───── QUOTED PASSAGE ─────

The disc is sandwiched between the vertebral bodies. It consists of a thick outer rim, similar to a rubber in a tyre called the annulus. There is a gelatinous inner portion called the nucleus pulposis forming a donut like structure. The disc is not a shock absorber as it is often quoted. Its main aim is to allow the two vertebrae above and below to move in multiple planes but not to glide or shear across each other. Disc failure is a major cause of two vertebrae ‘slipping’ over one another.
The sacrum is made up of 5 fused vertebrae making one large bone. There are some rudimentary bones attached at the bottom called the coccyx. The sacrum is a keystone shaping, sitting between the two iliac bones, which make up the pelvic ring. The sacrum, like the thoracic spine is in kyphosis.
The neck consists of 7 vertebrae. These are labelled C1 to C7. C1 and 2 have an extremely complex structure and account for nearly half of all the movement in the neck. The neck is curved into lordosis (backwards). There are smaller extra joins on the side called the uncovertebral joints. C1 to C6 also have a channel to carry the vertebral artery to the brain on either side. The nerves that exit within the cervical spine supply the hands and the breathing muscles.
The spine is stable if it can carry out its functions so that under normal day-to-day loads it does not cause pain, deform or cause damage to the cord or the nerve roots.
This stability is maintained by the complex geometry of the bones and joint surfaces. Under normal loads, the muscles help maintain this stable balance. Under extremes of load, the strong ligaments take up this role. The strength, endurance and control of these ‘core’ muscles is essential for a normal spine.
The thoracic spine is made up of 12 vertebrae labelled T1 to T12. The ribs are attached to all 12 vertebrae making this segment stiff, but allowing rotation. The bones gradually get bigger as you go down, reflecting the increasing loads that each level has to carry. The discs are frequently small in the thoracic spine that is usually curved forwards or Kyphosis. The spinal cord is carried within the thoracic spine, giving off 12 sets of nerve roots that travel along with each rib.
The lumbar spine is made up of 5 large vertebrae, though in some individuals there may be 6. The lumbar spine is curved backwards or Lordosis, which is mainly due to the height of the intervertebral discs that tend to be large, especially the L4/5 disc. The lumbar spine is also very flexible, much like the cervical spine especially bending forwards and backwards. The nerves that exit supply the muscles in the legs.

───── RECORDS ─────

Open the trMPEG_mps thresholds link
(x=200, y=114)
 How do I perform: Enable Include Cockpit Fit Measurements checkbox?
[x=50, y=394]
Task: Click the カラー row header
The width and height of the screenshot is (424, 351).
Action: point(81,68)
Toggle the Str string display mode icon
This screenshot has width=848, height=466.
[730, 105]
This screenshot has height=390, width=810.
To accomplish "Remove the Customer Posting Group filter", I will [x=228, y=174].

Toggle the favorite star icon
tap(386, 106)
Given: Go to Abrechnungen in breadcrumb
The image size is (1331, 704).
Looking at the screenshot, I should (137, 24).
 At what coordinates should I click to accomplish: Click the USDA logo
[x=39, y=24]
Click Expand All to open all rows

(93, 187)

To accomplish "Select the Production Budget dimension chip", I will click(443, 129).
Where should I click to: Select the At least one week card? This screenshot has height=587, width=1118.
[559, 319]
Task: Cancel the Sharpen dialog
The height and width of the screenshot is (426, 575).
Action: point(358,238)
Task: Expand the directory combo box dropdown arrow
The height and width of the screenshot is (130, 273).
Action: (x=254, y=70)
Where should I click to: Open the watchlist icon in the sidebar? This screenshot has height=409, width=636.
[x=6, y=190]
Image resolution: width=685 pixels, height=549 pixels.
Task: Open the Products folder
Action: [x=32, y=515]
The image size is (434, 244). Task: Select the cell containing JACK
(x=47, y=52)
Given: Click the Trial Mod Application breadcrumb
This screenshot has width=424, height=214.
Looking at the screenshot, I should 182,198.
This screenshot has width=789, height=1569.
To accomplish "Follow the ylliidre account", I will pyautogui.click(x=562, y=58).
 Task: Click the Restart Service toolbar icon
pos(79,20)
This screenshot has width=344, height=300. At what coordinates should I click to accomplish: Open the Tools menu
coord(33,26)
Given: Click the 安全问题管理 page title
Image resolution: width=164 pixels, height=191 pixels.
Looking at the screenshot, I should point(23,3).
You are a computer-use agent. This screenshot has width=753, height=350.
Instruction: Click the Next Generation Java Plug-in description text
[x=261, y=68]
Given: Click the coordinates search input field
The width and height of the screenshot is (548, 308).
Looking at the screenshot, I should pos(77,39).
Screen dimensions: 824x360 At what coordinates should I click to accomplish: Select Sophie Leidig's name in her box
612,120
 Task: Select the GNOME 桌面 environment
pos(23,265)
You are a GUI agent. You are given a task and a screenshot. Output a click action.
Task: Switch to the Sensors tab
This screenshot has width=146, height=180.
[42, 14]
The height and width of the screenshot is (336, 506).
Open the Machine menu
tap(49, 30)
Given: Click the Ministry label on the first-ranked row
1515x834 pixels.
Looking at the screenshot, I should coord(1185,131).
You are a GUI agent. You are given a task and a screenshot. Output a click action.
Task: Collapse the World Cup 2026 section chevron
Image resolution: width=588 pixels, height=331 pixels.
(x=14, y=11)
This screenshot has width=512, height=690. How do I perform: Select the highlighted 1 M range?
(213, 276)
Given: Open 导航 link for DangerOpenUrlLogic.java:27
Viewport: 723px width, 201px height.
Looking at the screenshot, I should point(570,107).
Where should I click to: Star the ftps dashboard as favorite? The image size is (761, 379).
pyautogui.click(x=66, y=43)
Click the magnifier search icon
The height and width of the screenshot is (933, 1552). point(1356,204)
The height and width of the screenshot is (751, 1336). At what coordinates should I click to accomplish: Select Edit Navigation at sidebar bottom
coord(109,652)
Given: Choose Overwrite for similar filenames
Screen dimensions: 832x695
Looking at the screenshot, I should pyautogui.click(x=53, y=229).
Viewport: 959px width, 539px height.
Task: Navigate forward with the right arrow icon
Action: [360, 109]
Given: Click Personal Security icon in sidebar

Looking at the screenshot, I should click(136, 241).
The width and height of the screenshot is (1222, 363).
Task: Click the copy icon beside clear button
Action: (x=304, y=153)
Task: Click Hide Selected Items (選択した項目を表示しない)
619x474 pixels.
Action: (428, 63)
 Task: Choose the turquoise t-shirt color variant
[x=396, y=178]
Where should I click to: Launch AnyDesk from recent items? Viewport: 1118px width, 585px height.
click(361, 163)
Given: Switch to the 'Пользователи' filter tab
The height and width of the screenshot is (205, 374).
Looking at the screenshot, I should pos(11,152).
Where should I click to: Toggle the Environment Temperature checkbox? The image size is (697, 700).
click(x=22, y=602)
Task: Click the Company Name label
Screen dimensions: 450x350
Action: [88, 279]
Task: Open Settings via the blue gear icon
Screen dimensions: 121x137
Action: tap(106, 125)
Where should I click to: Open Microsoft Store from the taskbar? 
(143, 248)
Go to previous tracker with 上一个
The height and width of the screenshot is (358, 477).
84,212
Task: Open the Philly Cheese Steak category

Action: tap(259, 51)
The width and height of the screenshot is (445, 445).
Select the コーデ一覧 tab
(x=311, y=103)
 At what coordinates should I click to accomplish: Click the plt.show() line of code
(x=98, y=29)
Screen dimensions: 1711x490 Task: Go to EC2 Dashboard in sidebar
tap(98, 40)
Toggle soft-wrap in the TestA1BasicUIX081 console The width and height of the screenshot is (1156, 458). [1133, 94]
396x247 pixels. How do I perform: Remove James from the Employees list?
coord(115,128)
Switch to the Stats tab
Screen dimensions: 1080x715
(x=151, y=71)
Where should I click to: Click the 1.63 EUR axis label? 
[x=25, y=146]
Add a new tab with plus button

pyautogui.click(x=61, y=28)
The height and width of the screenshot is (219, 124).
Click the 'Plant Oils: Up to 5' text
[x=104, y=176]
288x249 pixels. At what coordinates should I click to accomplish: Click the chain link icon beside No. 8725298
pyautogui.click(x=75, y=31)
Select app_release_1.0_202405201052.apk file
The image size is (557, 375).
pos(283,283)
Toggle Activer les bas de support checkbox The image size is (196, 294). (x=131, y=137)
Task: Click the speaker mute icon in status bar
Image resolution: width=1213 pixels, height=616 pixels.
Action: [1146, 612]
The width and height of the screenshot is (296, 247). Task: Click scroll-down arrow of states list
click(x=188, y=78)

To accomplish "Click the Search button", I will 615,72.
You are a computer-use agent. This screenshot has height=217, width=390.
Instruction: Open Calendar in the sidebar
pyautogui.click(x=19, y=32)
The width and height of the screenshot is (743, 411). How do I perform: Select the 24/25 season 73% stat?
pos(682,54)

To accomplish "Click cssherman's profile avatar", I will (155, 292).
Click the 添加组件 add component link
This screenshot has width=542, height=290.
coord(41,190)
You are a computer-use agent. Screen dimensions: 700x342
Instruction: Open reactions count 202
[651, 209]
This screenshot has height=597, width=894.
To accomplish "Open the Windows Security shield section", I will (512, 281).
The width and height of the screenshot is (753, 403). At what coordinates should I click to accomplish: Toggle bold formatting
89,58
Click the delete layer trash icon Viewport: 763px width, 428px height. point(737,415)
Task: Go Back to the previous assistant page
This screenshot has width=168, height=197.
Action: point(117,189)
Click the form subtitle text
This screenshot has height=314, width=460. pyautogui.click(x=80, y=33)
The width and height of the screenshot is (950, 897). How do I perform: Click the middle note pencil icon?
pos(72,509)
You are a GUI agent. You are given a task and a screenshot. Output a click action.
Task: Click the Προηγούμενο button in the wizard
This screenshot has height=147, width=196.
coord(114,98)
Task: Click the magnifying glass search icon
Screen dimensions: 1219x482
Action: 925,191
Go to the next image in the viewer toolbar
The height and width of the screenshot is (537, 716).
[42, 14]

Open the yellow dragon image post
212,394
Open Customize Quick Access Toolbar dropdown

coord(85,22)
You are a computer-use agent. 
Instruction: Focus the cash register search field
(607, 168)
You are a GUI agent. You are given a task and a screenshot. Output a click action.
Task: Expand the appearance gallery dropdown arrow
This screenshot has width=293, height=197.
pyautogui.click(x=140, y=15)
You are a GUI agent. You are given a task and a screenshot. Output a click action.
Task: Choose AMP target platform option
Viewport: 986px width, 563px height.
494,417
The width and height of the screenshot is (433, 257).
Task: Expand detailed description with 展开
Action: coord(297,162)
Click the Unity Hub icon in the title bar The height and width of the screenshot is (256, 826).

─────

### [PROBLEMS AND TASKS]
1. Reproduce the passage on spinal anatomy, beginning at the words "The lumbar spine is made" and stopping after "in the legs.".
2. According to the passage on spinal anatomy, which lumbar disc is especially large?
3. List every section of the spine for which the passage on spinal anatomy states a number of vertebrae, giving the number for each.

### [ANSWERS GIVEN]
1.
The lumbar spine is made up of 5 large vertebrae, though in some individuals there may be 6. The lumbar spine is curved backwards or Lordosis, which is mainly due to the height of the intervertebral discs that tend to be large, especially the L4/5 disc. The lumbar spine is also very flexible, much like the cervical spine especially bending forwards and backwards. The nerves that exit supply the muscles in the legs.

2. The L4/5 disc.

3.
- Neck (cervical spine): 7 vertebrae
- Thoracic spine: 12 vertebrae
- Lumbar spine: 5 vertebrae, though some individuals may have 6
- Sacrum: 5 fused vertebrae